Hongbin Pei
Associate Professor
Xi'an Jiaotong University
Educational Background:
- 2008–2012: Jilin University, Computer Science and Technology, Bachelor’s Degree (Full-time)
- 2012–2015: Jilin University, Computer Science and Technology, Master’s Degree (Full-time)
- 2015–2021: Jilin University, Computer Science and Technology, Doctoral Degree (Full-time)

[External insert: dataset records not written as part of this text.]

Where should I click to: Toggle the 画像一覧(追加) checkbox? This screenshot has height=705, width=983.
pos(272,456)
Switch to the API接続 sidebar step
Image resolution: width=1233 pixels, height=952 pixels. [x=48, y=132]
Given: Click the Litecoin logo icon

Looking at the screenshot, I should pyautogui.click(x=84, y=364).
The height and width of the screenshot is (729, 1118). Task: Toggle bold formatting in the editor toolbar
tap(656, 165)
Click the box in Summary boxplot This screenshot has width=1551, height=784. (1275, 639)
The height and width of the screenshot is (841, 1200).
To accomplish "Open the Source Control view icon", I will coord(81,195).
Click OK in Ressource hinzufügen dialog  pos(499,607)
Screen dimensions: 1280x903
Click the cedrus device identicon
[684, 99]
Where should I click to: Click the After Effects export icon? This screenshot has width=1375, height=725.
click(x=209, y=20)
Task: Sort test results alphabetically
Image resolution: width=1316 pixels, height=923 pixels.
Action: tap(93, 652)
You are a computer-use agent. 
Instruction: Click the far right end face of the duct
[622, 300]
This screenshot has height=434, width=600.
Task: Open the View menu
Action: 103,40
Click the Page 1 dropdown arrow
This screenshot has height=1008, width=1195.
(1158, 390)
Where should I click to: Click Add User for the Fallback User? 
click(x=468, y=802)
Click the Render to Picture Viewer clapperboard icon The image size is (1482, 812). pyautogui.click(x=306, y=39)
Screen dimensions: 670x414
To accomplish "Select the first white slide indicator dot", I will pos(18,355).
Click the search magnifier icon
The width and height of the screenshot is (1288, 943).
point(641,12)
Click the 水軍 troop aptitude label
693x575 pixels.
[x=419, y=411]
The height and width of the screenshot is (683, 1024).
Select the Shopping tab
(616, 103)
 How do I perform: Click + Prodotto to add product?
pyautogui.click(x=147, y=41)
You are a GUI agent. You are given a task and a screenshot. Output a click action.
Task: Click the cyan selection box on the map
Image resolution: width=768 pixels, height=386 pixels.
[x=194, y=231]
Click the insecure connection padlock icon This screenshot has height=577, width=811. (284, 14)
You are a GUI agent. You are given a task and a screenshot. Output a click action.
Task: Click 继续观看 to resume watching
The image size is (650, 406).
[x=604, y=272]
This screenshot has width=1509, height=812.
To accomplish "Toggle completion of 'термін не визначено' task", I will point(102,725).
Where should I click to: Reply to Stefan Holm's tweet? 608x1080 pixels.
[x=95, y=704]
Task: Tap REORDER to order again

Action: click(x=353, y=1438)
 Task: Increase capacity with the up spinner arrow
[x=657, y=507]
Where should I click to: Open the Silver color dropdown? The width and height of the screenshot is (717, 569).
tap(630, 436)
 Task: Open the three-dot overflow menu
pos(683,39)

- 2016–2017: Hong Kong Baptist University, Department of Computer Science, Research Assistant
- 2019–2020: University of Illinois at Urbana–Champaign, Department of Computer Science, Visiting scholar
Work Experience:
- 2021–2025: Faculty of Electronic and Information Engineering, Xi’an Jiaotong University, Assistant Professor
- 2025–Present: Faculty of Electronic and Information Engineering, Xi’an Jiaotong University, Associate Professor
- 2025–Present: Center for Intelligent Science and Engineering, Shenzhen Loop Area Institute, Joint-appointed Professor
Hongbin Pei, Ph.D., is an Associate Professor at Xi’an Jiaotong University and a jointly appointed Professor at Shenzhen Loop Area Institute. He received his B.S., M.S., and Ph.D. degrees from Jilin University, and was a visiting scholar at the University of Illinois at Urbana–Champaign. His research interests include graph learning, trustworthy reasoning in large models, and AI-driven molecular science. He has published more than 40 papers in CCF-A venues such as IEEE TPAMI and ICML. His proposed Geometric Graph Convolutional Network (Geom-GCN) has been recognized as a foundational work in heterogeneous graph learning. He has led multiple national research projects, including the NSFC General Program and Young Scientists Fund. His work has been applied to large-scale industrial, urban planning, and public health systems. His science and technology policy recommendations have been adopted by central government offices.
Representative Publications (past 5-10 years, in order of impact):
- Hongbin Pei, et al. Active Surveillance via Group Sparse Bayesian Learning. IEEE Transactions on Pattern Analysis and Machine Intelligence, 2022(IEEE TPAMI)
- Hongbin Pei, et al. Geom-GCN: Geometric Graph Convolutional Networks. The eighth International Conference on Learning Representations, 2020(ICLR; Spotlight Paper; Citation 1800+)
- Hongbin Pei, et al. Multi-Track Message Passing: Tackling Oversmoothing and Oversquashing in Graph Learning via Preventing Heterophily Mixing. The forty-first International Conference on Machine Learning, 2024(ICML; Spotlight Paper)
- Hongbin Pei, et al. Non-Stationary Predictions May Be More Informative: Exploring Pseudo-Labels with a Two-Phase Pattern of Training Dynamics. The forty-first International Conference on Machine Learning, 2025(ICML)
- Huiqi Deng, Hongbin Pei, et al. Attribution Explanations for Deep Neural Networks: A Theoretical Perspective. IEEE Transactions on Pattern Analysis and Machine Intelligence, 2026(IEEE TPAMI)
- Hongbin Pei, et al. Challenges, countermeasures, and forward-looking technologies for cyber society governance from system security perspective. Bulletin of Chinese Academy of Sciences, 2025
Books/Monographs:
- Strategic Research on Information Technology Supporting the Modernization of National Governance, Science Press, 2025, Co-author.
- Introduction to Big Data and Artificial Intelligence, Posts & Telecom Press, 2023, Co-author.
Patents:
- A Pseudo-Label–Enhanced Training Method Using Prediction-Inconsistent Samples, ZL202510525771.0, 2025, First Inventor.
- An Adversarial Training Method for Deep Force Field Models for Stable Simulation, ZL202411330354.2, 2024, First Inventor.
- A Method for Determining Forces in Perturbed Molecular Conformations**, ZL202411328773.2, 2024, First Inventor.
Research Awards:
- 2021: First Prize of Jilin Provincial Natural Science Award, People’s Government of Jilin Province, Fourth Completed Person.
- 2023: Wu Wenjun Artificial Intelligence Excellent Doctoral Dissertation Nomination Award, Chinese Association for Artificial Intelligence, First Completed Person.